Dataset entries
Content starts

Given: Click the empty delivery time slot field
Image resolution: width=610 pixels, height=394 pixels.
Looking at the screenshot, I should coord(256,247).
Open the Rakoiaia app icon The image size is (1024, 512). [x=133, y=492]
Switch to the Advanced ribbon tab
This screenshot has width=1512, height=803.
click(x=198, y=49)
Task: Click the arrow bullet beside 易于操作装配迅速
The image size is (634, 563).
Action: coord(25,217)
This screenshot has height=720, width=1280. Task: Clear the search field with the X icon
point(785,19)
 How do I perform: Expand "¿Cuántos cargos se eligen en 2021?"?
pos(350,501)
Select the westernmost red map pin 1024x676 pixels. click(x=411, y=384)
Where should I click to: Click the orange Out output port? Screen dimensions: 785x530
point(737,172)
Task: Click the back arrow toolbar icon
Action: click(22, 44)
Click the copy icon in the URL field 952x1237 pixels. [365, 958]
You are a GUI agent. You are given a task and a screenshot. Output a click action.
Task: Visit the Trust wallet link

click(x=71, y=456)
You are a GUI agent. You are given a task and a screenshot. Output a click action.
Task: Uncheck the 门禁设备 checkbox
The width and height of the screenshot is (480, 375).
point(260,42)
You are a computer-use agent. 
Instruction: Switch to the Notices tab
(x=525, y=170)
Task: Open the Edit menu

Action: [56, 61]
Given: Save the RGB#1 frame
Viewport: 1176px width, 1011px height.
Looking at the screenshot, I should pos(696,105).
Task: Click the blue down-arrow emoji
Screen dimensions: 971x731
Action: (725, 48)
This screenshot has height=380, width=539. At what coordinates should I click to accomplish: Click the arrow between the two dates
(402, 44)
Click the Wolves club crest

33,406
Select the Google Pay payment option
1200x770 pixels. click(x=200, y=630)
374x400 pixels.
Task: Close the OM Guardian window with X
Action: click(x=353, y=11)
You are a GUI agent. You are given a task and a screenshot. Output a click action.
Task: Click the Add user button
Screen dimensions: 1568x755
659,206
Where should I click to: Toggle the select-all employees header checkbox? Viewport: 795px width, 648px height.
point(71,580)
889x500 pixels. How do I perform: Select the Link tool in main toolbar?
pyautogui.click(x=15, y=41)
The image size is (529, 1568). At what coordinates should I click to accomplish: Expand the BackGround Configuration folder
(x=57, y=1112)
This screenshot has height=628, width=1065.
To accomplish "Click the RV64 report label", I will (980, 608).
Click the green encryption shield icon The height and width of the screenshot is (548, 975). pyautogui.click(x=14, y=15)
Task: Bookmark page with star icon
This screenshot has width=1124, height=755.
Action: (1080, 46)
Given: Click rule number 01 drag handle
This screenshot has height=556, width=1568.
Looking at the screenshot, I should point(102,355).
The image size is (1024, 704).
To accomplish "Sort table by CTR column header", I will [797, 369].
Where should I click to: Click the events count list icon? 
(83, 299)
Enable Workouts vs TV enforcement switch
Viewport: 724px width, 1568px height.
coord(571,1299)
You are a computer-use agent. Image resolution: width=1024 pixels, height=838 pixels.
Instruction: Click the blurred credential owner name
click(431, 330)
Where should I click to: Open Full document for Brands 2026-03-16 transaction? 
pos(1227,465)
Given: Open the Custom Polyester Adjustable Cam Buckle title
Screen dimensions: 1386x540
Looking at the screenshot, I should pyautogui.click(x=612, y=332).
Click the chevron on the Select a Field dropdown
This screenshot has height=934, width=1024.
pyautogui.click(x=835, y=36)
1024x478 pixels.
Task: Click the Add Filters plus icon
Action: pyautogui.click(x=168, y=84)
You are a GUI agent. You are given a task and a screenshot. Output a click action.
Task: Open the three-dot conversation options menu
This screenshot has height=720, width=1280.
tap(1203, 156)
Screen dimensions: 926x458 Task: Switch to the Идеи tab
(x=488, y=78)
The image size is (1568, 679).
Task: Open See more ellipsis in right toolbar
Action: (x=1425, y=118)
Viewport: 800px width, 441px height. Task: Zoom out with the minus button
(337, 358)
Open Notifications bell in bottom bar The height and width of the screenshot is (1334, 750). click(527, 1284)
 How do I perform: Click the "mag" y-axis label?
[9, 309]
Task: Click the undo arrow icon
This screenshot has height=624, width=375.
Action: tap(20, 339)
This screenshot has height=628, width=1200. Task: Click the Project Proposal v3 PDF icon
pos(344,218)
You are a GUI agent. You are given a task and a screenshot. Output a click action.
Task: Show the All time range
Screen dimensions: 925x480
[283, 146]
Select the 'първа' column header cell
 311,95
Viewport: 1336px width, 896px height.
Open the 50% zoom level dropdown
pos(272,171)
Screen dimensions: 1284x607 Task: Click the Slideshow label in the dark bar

Content ends

**Prompt**
Looking at the records above, how many lines contain "computer"? Answer with the number alone.

**Result**
2